Task description:
The data below is to be output in full, unchanged.

━━━ Record excerpts

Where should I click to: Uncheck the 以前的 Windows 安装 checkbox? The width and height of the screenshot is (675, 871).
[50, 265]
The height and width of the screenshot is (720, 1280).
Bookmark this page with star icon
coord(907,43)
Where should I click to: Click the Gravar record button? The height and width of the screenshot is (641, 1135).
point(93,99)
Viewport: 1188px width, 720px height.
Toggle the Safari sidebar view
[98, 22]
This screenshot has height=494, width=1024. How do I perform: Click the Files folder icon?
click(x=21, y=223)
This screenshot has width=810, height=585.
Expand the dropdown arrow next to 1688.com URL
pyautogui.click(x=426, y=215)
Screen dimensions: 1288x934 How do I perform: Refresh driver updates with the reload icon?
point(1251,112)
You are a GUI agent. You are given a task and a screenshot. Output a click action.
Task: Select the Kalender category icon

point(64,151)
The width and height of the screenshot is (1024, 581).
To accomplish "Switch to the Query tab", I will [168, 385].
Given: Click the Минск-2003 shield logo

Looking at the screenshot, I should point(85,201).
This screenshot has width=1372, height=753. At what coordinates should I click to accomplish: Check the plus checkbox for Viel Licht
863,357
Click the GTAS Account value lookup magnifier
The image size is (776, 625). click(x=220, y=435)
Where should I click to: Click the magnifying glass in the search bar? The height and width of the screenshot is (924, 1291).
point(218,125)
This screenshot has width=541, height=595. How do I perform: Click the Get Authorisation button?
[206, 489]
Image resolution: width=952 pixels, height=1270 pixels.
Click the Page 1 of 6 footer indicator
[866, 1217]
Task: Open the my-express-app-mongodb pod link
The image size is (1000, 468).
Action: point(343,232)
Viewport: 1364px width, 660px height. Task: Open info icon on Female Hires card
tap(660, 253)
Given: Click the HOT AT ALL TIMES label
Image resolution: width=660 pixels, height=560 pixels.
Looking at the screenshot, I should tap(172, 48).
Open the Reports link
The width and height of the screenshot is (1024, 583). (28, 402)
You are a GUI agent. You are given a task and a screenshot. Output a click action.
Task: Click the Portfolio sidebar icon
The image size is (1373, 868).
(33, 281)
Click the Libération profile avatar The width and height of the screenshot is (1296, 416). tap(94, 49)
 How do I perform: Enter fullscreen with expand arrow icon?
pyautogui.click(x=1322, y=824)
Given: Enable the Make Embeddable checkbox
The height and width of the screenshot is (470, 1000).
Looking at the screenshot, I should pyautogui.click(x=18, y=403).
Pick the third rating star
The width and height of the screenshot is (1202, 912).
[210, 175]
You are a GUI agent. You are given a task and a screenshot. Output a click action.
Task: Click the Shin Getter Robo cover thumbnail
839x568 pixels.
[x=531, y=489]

━━━━━━

Response box:
Where should I click to: Uncheck the 以前的 Windows 安装 checkbox? The width and height of the screenshot is (675, 871).
[50, 265]
The height and width of the screenshot is (720, 1280).
Bookmark this page with star icon
coord(907,43)
Where should I click to: Click the Gravar record button? The height and width of the screenshot is (641, 1135).
point(93,99)
Viewport: 1188px width, 720px height.
Toggle the Safari sidebar view
[98, 22]
This screenshot has height=494, width=1024. How do I perform: Click the Files folder icon?
click(x=21, y=223)
This screenshot has width=810, height=585.
Expand the dropdown arrow next to 1688.com URL
pyautogui.click(x=426, y=215)
Screen dimensions: 1288x934 How do I perform: Refresh driver updates with the reload icon?
point(1251,112)
You are a GUI agent. You are given a task and a screenshot. Output a click action.
Task: Select the Kalender category icon

point(64,151)
The width and height of the screenshot is (1024, 581).
To accomplish "Switch to the Query tab", I will [168, 385].
Given: Click the Минск-2003 shield logo

Looking at the screenshot, I should point(85,201).
This screenshot has width=1372, height=753. At what coordinates should I click to accomplish: Check the plus checkbox for Viel Licht
863,357
Click the GTAS Account value lookup magnifier
The image size is (776, 625). click(x=220, y=435)
Where should I click to: Click the magnifying glass in the search bar? The height and width of the screenshot is (924, 1291).
point(218,125)
This screenshot has width=541, height=595. How do I perform: Click the Get Authorisation button?
[206, 489]
Image resolution: width=952 pixels, height=1270 pixels.
Click the Page 1 of 6 footer indicator
[866, 1217]
Task: Open the my-express-app-mongodb pod link
The image size is (1000, 468).
Action: point(343,232)
Viewport: 1364px width, 660px height. Task: Open info icon on Female Hires card
tap(660, 253)
Given: Click the HOT AT ALL TIMES label
Image resolution: width=660 pixels, height=560 pixels.
Looking at the screenshot, I should tap(172, 48).
Open the Reports link
The width and height of the screenshot is (1024, 583). (28, 402)
You are a GUI agent. You are given a task and a screenshot. Output a click action.
Task: Click the Portfolio sidebar icon
The image size is (1373, 868).
(33, 281)
Click the Libération profile avatar The width and height of the screenshot is (1296, 416). tap(94, 49)
 How do I perform: Enter fullscreen with expand arrow icon?
pyautogui.click(x=1322, y=824)
Given: Enable the Make Embeddable checkbox
The height and width of the screenshot is (470, 1000).
Looking at the screenshot, I should pyautogui.click(x=18, y=403).
Pick the third rating star
The width and height of the screenshot is (1202, 912).
[210, 175]
You are a GUI agent. You are given a task and a screenshot. Output a click action.
Task: Click the Shin Getter Robo cover thumbnail
839x568 pixels.
[x=531, y=489]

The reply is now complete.